The Small Song Cycles

Markus Schäfer, Zvi Meniker

Passacaille/Note 1 PAS1084
(70 Min., 11 & 12/2018)

Gleich mehrere Besonderheiten prägen dieses Schubert-Lieder-Album sowohl interpretatorisch als auch programmatisch: Zunächst einmal ist es die Wahl des Hammerflügels als Begleitinstrument. Im Rahmen der historisierenden Aufführungspraxis, die ja auch den Bereich der Kunstlied-Interpretation beeinflusst, wird dies zwar schon seit längerer Zeit immer wieder praktiziert, aber es ist bisher keinesfalls zum „Mainstream“ geworden. Original oder nicht, das Hörerlebnis ist natürlich insgesamt ein anderes, wenn die Gesangsstimme nicht vom ausgeglichenen, durch alle Lagen hindurch homogenen Klang eines modernen Flügels eingehüllt, sondern vom raueren, weniger schmeichelnden Sound des Hammerflügels eher kontrapunktiert und auch ein wenig „aufgemischt“ wird. Nun ist Markus Schäfer ohnehin kein Klangästhet um jeden Preis, sondern ein konsequent von der Sprache her denkender Sänger-Rezitator, der auch einen grellen und schonungslos offenen Ansatz nicht scheut, wenn es dem Ausdruck dient. Deshalb fügt sich sein Singen mit Zvi Menikers umsichtiger, detailgenauer und stets hellwach am Wort orientierter Begleitung zu einem sehr kreativen Gesamteindruck, ein Stück abseits der vertrauten Lied-Konventionen.

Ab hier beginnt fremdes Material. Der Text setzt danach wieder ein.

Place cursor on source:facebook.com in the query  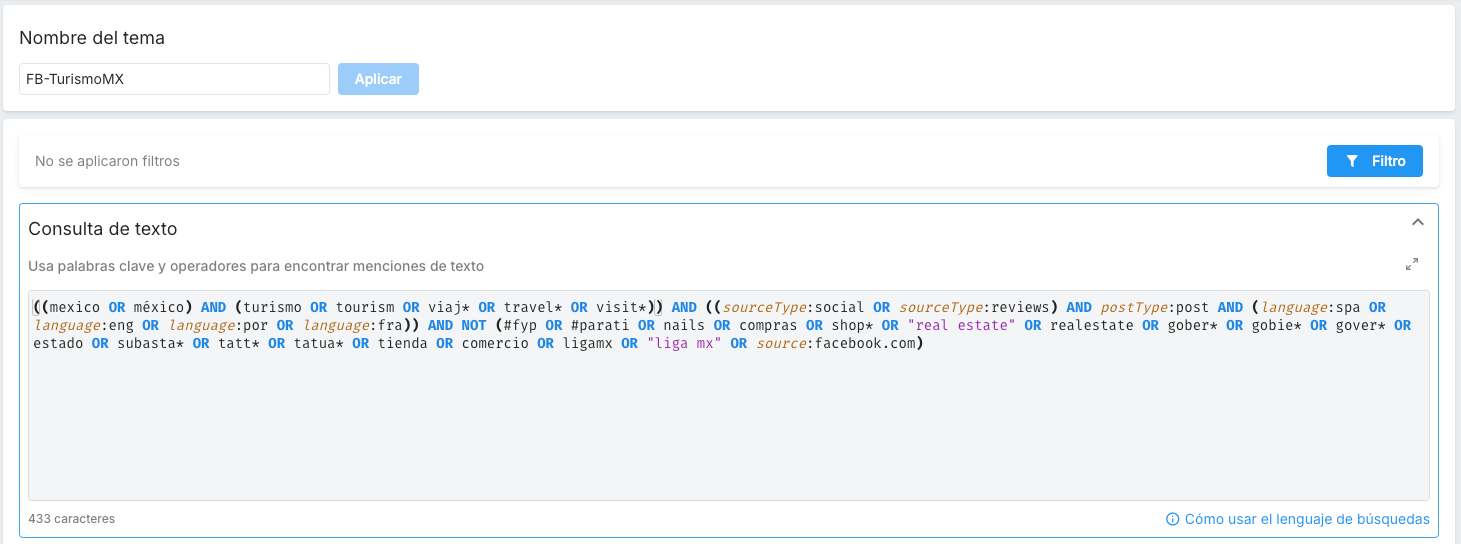tap(835, 343)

Kreativ historisierend ist des Weiteren die Adaption von überlieferten Ornamenten der Gesangsstimme aus der Feder von Johann Michael Vogl, jenem Sänger, der zu einem wichtigen Schubert-Interpreten wurde, nachdem er den Komponisten und seine Lieder kennengelernt hatte. Mit den Verzierungen, von denen sich Schäfer und Meniker auch zu ähnlichen Modifikationen bei anderen, nicht von Vogl ausgezierten Liedern inspirieren ließen, schlachten die Interpreten ebenfalls eine heilige Kuh: Schuberts Kantilenen sind definitiv nicht unantastbar in ihrer überlieferten Gestalt, sondern wurden schon zu Lebzeiten des Komponisten variiert, wenngleich diese Praxis von Anfang an Kritiker in Schuberts direktem Umfeld fand. Es ist hilfreich und gut, sich als Hörer mit diesen teils recht weit gehenden Ornamenten zu konfrontieren: Sie bewegen sich auf einem schmalen Grat zwischen verspielter Künstlichkeit und ausdrucksverstärkender Sprachnähe und lassen die Grenze zwischen Komposition und Interpretation ein wenig verschwimmen.

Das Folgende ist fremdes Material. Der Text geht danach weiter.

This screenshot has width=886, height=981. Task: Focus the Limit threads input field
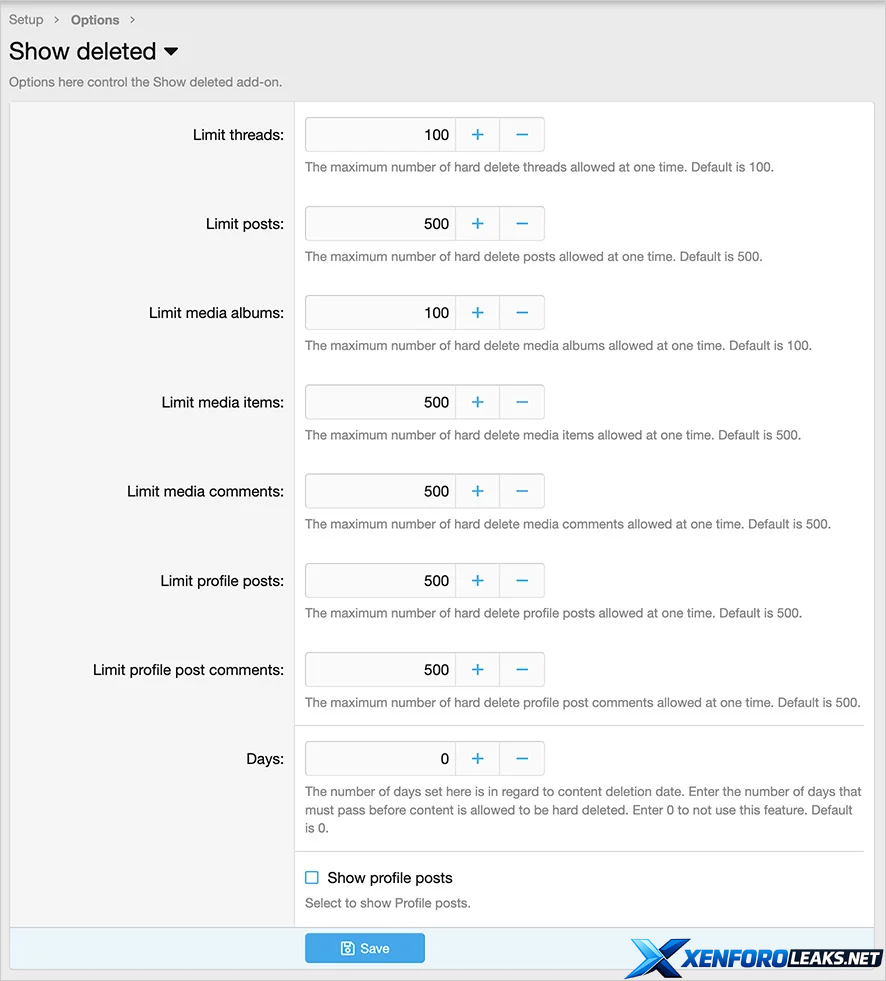coord(380,135)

Zu guter Letzt ist noch zu erwähnen, dass auch die Zusammenstellung der Lieder eine besondere ist: Sie folgt den Opuszahlen, unter denen Schubert selbst viele seiner Gesänge zusammenfasste. Zwar entstanden dadurch nicht „Zyklen“ nach Art der „Winterreise“ oder der „Müllerin“. Aber es kommen, folgt man den Zahlen, Lieder miteinander zum Vorschein, die sonst nicht oder zumindest nicht in dieser Kombination in ein Liederabendprogramm Eingang finden. Ein interessanter Ansatz.